Harry enters the salon with his tray of tea, and the pâtisseries he has made that morning. He is so quiet in the shadows of the room that Mrs Bloch recalls how strangers to the villa have occasionally taken him for a servant. Mrs Cecil throws a smile in his direction.
Mr Bloch and Mr Cecil and Signor Borromeo, all of whom know about the transaction that took place near the lighthouse, prefer not to think about it. Jasper hopes that Mrs Vansittart will commit some further enormity shortly, so that the gossip it trails may while away the winter. It would be awfully dull, he often remarks to his friend, if Mrs Vansittart was like Mrs Bloch and Mrs Cecil and Signora Borromeo.
‘Oh, my dear, don’t pour it yet!’ she cries across the room, and then with some asperity, ‘We really aren’t quite ready, old thing.’
Harry apologizes, enjoying the wave of sympathy her protest engenders. He waits until the hand is played, knowing that then her voice will again command him. He can feel the stifled irritation in the room, and then the sympathy.
He pours the tea and hands the cups around. She lights a cigarette. Once, at the beginning of their time in the Villa Teresa, she had a way of getting up and helping him with the teacups, but then she sensed that that was wrong. She senses things in a clumsy kind of way. She is not clever.
‘Oh, look, you’ve made marzipan ones again! You know no one likes marzipan, dear.’

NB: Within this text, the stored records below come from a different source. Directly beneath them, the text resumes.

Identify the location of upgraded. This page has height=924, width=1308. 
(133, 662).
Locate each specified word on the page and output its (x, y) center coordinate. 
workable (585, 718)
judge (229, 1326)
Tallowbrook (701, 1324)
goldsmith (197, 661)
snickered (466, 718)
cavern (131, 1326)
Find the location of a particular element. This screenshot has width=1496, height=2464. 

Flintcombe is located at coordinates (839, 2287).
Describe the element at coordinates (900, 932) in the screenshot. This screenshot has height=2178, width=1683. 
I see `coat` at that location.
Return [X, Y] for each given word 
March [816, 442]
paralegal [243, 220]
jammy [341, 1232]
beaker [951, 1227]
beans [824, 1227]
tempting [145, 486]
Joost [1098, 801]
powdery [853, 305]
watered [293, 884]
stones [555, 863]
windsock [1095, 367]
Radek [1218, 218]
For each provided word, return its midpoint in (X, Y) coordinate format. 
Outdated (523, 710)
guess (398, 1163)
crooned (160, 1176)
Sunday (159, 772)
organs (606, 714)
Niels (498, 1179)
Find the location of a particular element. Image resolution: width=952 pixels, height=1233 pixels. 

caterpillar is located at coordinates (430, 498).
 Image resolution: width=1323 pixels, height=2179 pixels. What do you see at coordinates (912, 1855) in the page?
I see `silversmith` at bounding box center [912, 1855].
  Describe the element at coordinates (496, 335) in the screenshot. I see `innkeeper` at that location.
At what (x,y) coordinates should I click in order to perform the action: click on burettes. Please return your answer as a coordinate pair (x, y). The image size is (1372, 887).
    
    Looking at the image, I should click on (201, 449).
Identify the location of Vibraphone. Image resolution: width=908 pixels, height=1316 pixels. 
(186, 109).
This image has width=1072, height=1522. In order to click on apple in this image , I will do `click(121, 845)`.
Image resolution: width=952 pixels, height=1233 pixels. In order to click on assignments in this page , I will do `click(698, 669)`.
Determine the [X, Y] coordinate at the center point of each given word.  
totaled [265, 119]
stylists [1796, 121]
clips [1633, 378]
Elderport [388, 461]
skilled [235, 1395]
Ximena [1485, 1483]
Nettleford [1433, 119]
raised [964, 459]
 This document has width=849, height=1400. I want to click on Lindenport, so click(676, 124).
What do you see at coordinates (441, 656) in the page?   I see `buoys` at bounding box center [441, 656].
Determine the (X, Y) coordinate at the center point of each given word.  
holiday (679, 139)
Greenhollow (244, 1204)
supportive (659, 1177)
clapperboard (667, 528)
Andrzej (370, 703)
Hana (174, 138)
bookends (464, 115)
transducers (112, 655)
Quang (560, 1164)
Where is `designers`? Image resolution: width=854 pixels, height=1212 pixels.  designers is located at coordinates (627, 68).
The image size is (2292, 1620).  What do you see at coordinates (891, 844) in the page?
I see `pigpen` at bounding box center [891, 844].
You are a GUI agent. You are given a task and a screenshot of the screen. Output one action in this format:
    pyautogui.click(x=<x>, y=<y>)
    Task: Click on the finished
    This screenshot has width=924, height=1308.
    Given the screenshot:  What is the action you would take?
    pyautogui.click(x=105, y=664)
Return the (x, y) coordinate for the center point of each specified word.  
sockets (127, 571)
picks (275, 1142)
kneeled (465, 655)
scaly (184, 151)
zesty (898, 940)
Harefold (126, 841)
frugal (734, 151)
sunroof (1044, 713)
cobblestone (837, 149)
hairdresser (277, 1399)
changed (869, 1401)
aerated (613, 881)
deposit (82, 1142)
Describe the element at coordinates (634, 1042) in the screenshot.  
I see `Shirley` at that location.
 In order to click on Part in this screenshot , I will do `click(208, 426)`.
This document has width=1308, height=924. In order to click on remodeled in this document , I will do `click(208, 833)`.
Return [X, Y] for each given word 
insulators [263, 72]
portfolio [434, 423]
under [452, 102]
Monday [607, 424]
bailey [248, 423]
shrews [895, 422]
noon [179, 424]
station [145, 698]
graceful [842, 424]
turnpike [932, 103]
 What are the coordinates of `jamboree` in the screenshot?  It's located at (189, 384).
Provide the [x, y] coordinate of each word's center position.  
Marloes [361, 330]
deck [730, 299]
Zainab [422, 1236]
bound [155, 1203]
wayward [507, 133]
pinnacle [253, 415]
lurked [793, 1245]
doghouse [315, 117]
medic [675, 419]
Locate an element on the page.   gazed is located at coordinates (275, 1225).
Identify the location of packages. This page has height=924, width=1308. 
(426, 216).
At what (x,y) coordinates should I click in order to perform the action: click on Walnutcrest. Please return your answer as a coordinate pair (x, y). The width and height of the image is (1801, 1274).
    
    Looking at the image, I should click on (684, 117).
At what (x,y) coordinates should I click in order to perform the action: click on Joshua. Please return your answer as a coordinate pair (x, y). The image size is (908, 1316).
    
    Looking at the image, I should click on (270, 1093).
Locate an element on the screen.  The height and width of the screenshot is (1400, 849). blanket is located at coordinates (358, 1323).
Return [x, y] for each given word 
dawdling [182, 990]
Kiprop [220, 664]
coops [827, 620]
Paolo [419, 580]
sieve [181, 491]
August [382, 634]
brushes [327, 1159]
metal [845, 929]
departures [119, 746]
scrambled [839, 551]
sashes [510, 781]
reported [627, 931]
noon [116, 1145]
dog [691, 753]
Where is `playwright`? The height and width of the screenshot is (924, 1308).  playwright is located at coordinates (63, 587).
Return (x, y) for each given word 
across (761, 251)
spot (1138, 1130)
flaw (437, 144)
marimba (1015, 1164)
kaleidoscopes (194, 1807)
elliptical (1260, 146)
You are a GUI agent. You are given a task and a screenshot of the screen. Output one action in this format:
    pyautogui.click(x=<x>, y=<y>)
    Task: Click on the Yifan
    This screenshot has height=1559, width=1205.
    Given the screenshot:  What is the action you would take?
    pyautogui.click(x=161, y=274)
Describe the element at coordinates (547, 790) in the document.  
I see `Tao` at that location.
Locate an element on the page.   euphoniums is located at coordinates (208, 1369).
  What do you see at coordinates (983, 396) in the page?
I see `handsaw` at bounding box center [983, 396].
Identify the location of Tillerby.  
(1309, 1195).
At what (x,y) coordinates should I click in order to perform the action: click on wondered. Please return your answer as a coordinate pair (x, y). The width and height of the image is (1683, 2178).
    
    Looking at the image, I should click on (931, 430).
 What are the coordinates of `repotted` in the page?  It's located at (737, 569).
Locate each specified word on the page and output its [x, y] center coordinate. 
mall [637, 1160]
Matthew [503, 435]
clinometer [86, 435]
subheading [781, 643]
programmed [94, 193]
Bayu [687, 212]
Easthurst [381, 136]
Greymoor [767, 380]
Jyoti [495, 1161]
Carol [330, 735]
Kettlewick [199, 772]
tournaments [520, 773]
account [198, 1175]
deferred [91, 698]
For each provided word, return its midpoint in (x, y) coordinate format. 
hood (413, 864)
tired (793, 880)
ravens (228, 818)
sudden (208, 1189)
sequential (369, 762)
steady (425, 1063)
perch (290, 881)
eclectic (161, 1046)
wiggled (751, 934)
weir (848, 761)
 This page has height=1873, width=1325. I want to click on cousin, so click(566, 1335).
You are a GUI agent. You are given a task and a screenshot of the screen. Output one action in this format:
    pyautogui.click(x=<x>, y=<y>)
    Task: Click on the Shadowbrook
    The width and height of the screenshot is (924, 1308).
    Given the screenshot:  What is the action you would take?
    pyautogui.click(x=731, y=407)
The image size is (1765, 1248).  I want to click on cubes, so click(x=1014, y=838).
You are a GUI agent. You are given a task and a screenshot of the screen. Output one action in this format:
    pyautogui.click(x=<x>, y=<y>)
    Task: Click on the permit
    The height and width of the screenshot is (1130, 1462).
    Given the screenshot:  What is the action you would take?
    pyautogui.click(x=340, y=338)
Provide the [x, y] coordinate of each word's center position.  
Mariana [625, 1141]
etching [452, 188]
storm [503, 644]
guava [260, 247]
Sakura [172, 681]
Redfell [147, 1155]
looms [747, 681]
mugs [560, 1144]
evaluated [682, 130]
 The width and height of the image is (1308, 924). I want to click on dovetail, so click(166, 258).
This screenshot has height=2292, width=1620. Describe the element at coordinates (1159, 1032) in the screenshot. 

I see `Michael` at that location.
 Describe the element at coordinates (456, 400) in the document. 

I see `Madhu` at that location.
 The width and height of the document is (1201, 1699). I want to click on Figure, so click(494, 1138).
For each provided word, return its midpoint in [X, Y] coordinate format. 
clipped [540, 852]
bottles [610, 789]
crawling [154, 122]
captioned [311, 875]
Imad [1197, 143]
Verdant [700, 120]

But Mrs Cecil and Mrs Bloch both select the marzipan ones, and Harry is apologetic. He is not aware that people have ever said his wife had three affairs and sundry casual conjunctions when they lived in England; nor does he know it is categorically stated that a peasant woman once spat in her face. It would not upset him to hear all this because it’s only gossip and its falsity doesn’t matter. It is a long time now since she sensed his modest wish, and in answer to it developed the rhythmic swing of her hips and the look in her eyes. Unconsciously, of course, she developed them; not quite in the way she allows the English intonations to creep into her voice. When he looks at her in the company of these people it’s enjoyable to imagine the swarthy waiter undressing her among the rocks, even Signor Borromeo trying something on beneath the bridge table.
Harry smiles. He goes around with the teapot, refilling the cups. He wishes she would say again that an avenue on Cap Ferrat would be called after him. It’s enjoyable, the feeling in the room then, the people thinking she shouldn’t have said it. It’s enjoyable when they think she shouldn’t swing her hips so, and when they come to conclusions about her made-up English voice. It’s enjoyable when she listens to his saga of Soaring Cloud the child-wife, and when her face is worried because yet another song has a theme of self-inflicted death. Harry enjoys that most of all.
Mrs Vansittart loses, for her attention had briefly wandered, as it sometimes does just after he has brought the tea around. She tried not to love him when her father was so upset. She tried to forget him, but he was always there, wordlessly pleading from a distance, so passionately demanding the love she passionately felt. She’d felt it long before the day she took her clothes off for him, and she remembers perfectly how it was.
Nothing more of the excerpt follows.